$\newcommand{\magn}[1]{\left\lVert#1\right\rVert}$ $\newcommand{\Rb}{\mathbb{R}}$ $\newcommand{\abs}[1]{\left\lvert#1\right\rvert}$ $\newcommand{\bkt}[1]{\left(#1\right)}$ $\newcommand{\dsum}{\displaystyle\sum}$

Recall that when we defined condition number, we relied on the notion of norm. In today's lecture, we will formalize this notion.

A norm (usually denoted as $\magn{\cdot}$) is a mapping from the underlying vector space (say $V$) to set of non-negative real numbers ($[0,\infty)$) satisfying the following conditions:

- $\magn{\cdot}: V \mapsto [0,\infty)$
- $\magn{v} = 0$ iff $v = 0$
- For all $v \in V$ and $\alpha \in \Rb$, $\magn{\alpha v} = \abs{\alpha} \magn{v}$
**Triangle inequality**: For all $v,w \in V$, we have $$\magn{v+w} \leq \magn{v} + \magn{w}$$

On a given vector space, there can be many possible norms.

One of the most common norm on $\Rb^n$ is the $p$-norm defined as below. Consider $x = \begin{bmatrix}x_1 & x_2 & \cdots & x_n\end{bmatrix}^T \in \Rb^n$. We then define the $p$-norm of the vector $x$ as
$$\magn{x}_p = \bkt{\abs{x_1}^p + \abs{x_2}^p + \cdots + \abs{x_n}^p}^{1/p}$$
It is immediate to note that the $p$-norm as defined above is a norm only when $p \geq 1$. (**Exercise**: Check)

Note that $$\lim_{p \to \infty} \magn{x}_p = \max_i \abs{x_i}$$
is also a valid norm on $\Rb^n$ (**Exercise**: Check). This norm is denoted as $\magn{x}_{\infty}$.

Let $A \in \Rb^{m \times n}$. We could take inspiration from the way we have defined norms on $\Rb^n$ to define matrix norms, i.e., we could define the $p$-norm (for $p \geq 1$) of the matrix as $$\bkt{\dsum_{i=1}^m \dsum_{j=1}^n \abs{A_{ij}}^p}^{1/p}$$ The above is indeed a valid norm. However, in the cases of matrices, we would prefer the norm to satisfy an additional criteria, namely the notion of sub-multiplicativity. We say that a matrix-norm ($\magn{\cdot}$) is sub-multiplicative if $$\magn{AB} \leq \magn{A} \magn{B}$$ The way we have defined the $p$-norm above, it is easy to show that the norm is not sub-multiplicative always (except for $p=2$).

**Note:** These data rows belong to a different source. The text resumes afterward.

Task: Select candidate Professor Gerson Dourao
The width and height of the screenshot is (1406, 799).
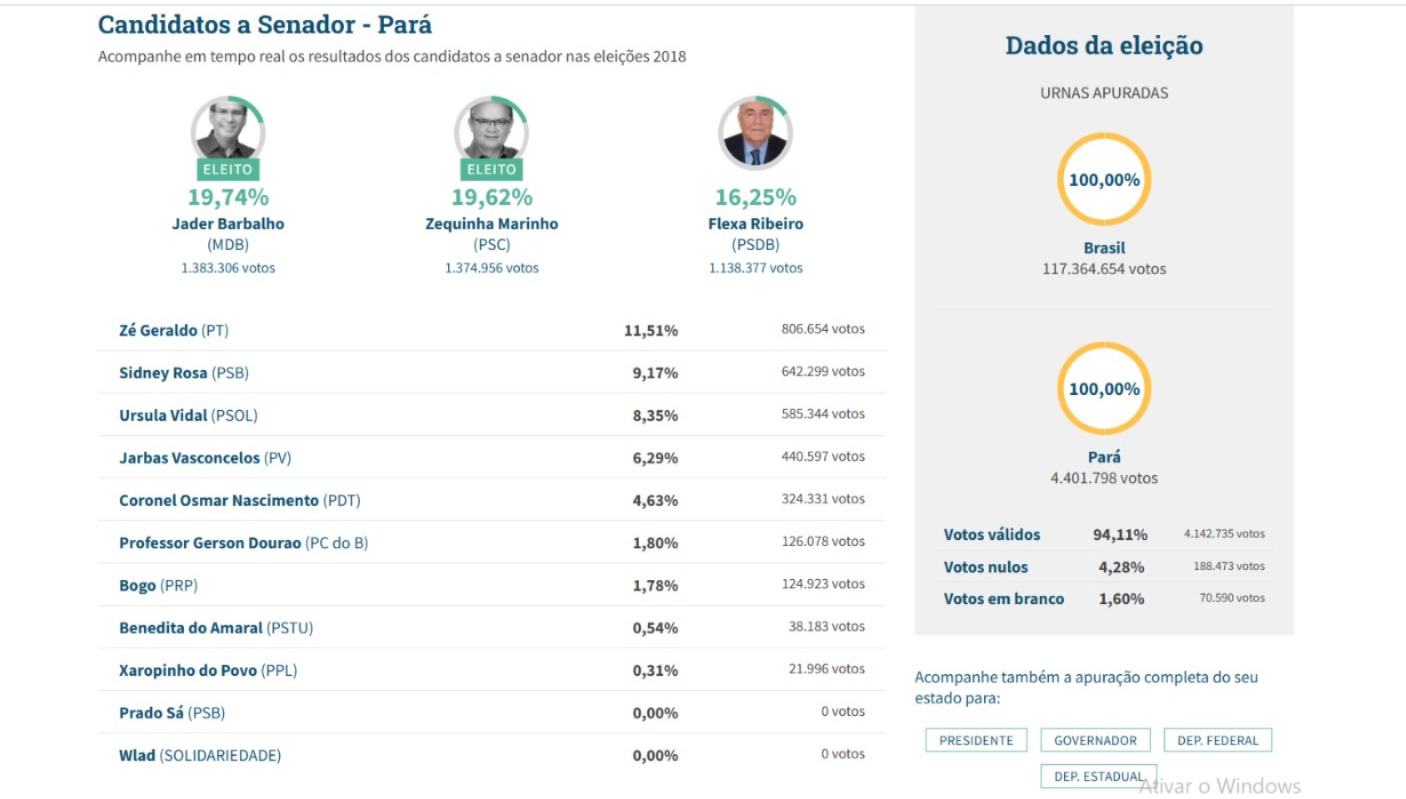Action: [491, 542]
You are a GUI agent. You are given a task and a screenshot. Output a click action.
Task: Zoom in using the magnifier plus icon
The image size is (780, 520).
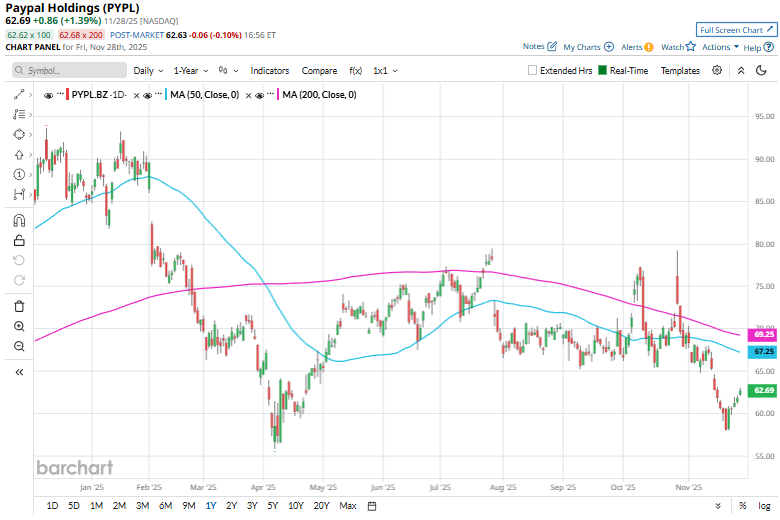[x=19, y=326]
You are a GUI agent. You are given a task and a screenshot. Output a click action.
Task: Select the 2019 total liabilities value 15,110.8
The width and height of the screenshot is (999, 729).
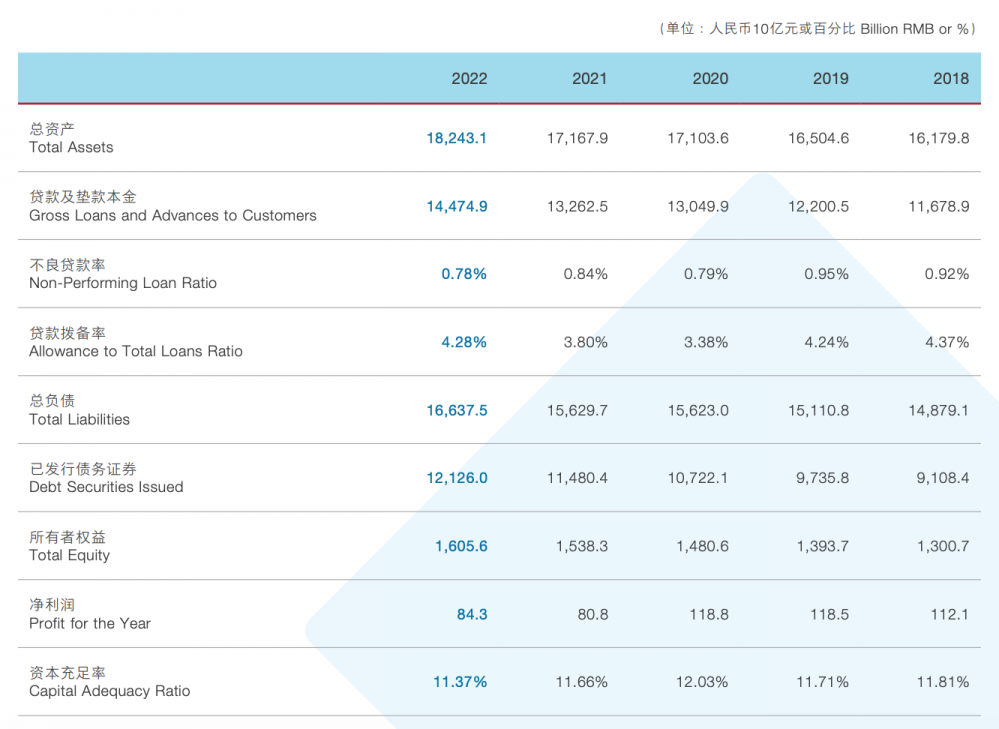pos(818,410)
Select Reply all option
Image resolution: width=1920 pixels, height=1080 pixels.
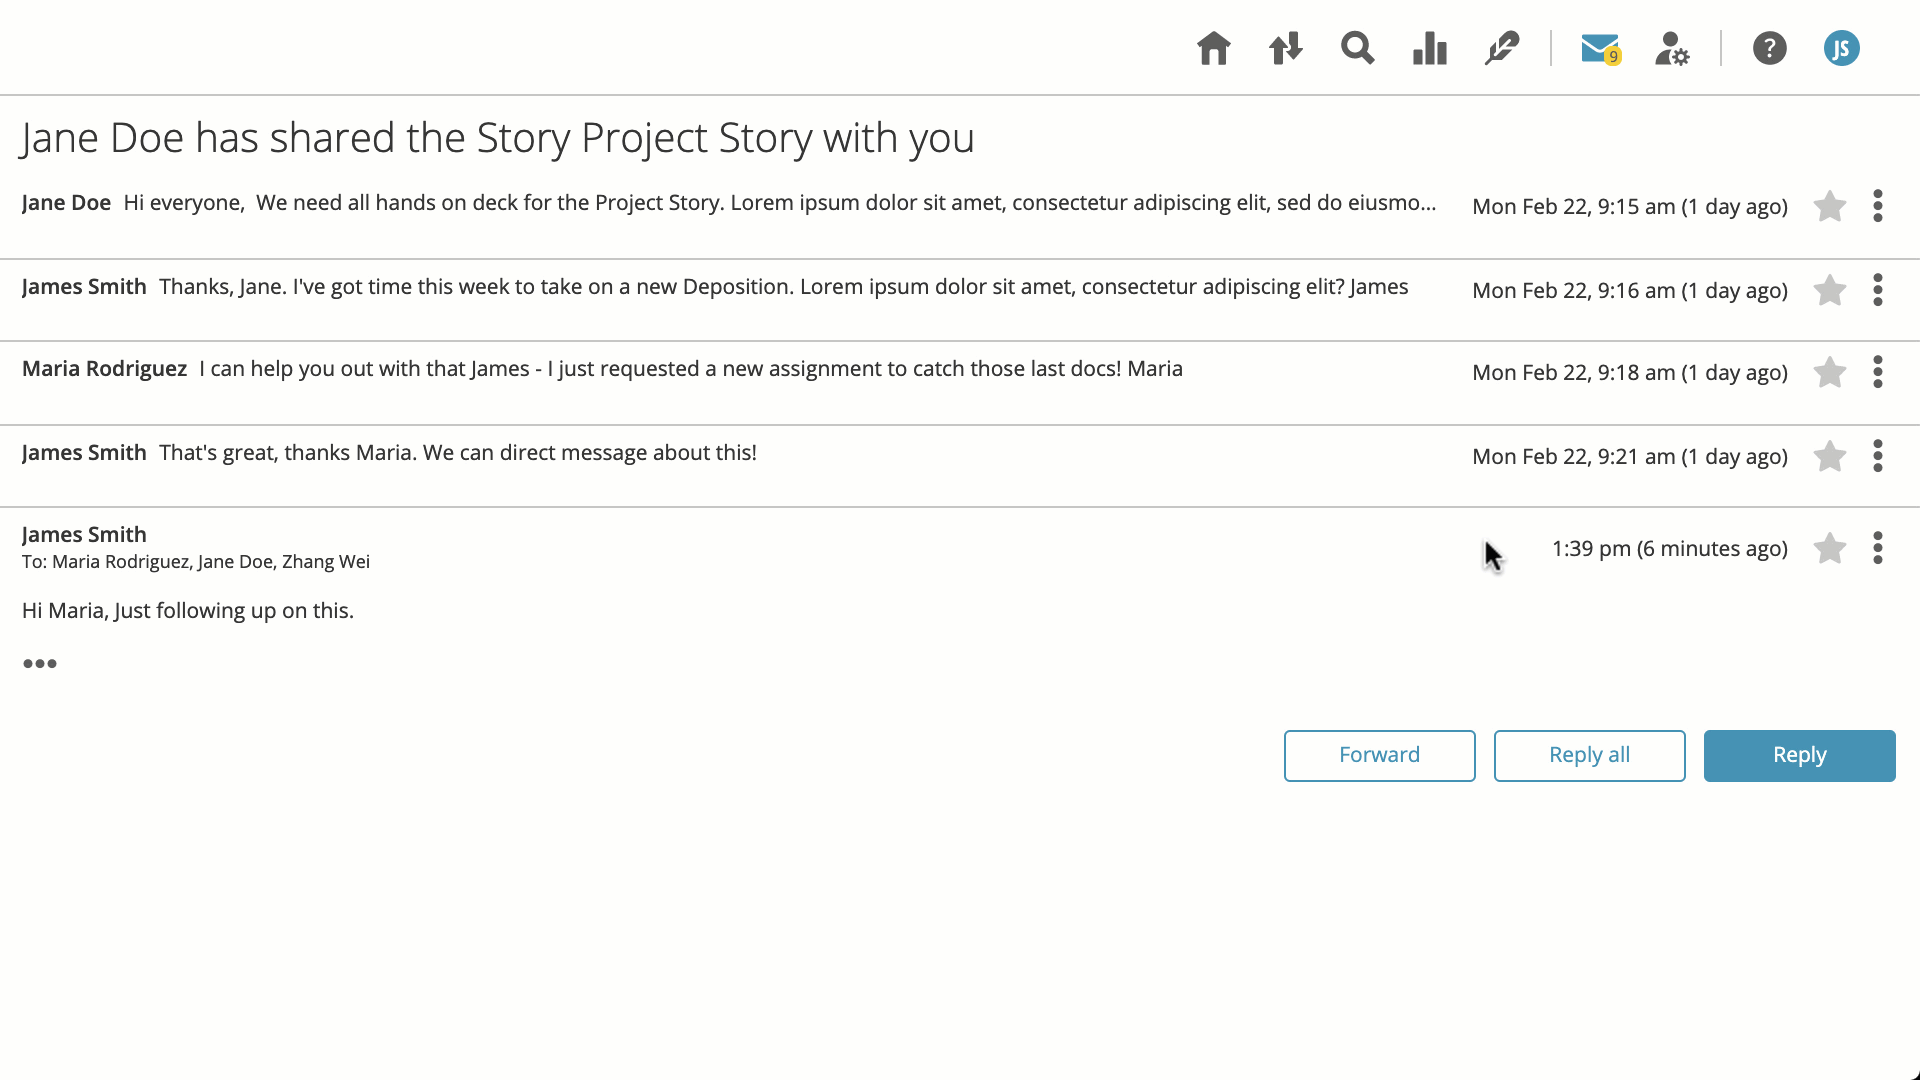(1590, 754)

A more natural definition of matrix-norm is the notion of vector induced matrix norm, which is defined as follows.

$$\magn{A}_{p,q} = \max \left\{\dfrac{\magn{Ax}_{p}}{\magn{x}_q}: x \in \Rb^n - \{0\}\right\}$$It is easy to show that (**Exercise**: Check) the above definition can also be rewritten as

When $p=q$, it is convinient to denote that above as just $\magn{A}_p$ instead of $\magn{A}_{p,p}$.

**Lemma**: $\magn{A}_{\infty} = \text{Maximum absolute row sum of the matrix} = \max_{i \in \{1,2,\ldots,m\}} \dsum_{j=1}^n \abs{A_{ij}}$

**Proof**:
We have
$$\magn{A}_{\infty} = \max \left\{\magn{Ax}_{\infty} : \magn{x}_{\infty} = 1 \right\}$$
i.e.,
$\magn{A}_{\infty} = \max_{i \in \{1,2,\ldots,m\}} \abs{\dsum_{j=1}^n A_{ij}x_j}$ subject to the condition that $\max_j \abs{x_j} = 1$.

We have $$\abs{\dsum_{j=1}^n A_{ij}x_j} \leq \dsum_{j=1}^n \abs{A_{ij}} \abs{x_j} \leq \dsum_{j=1}^n \abs{A_{ij}} $$ where the last inequality is due to the fact that $\abs{x_j} \leq \max_k \abs{x_k} = 1$. Let $i^*$ be the row number corresponding to the largest row sum. Hence, we see that $$\magn{A}_{\infty} \leq \max_{i \in \{1,2,\ldots,m\}} \dsum_{j=1}^n \abs{A_{ij}} = \dsum_{j=1}^n \abs{A_{i^* j}}$$

Now note that equality can be attained by choosing the vector $x_j = \text{sign}\bkt{A_{i^* j}}$. Hence, we see that $$\magn{A}_{\infty} = \max_{i \in \{1,2,\ldots,m\}} \dsum_{j=1}^n \abs{A_{ij}}$$

Hence, $\magn{A}_{\infty}$ is the maximum absolute row sum of the matrix.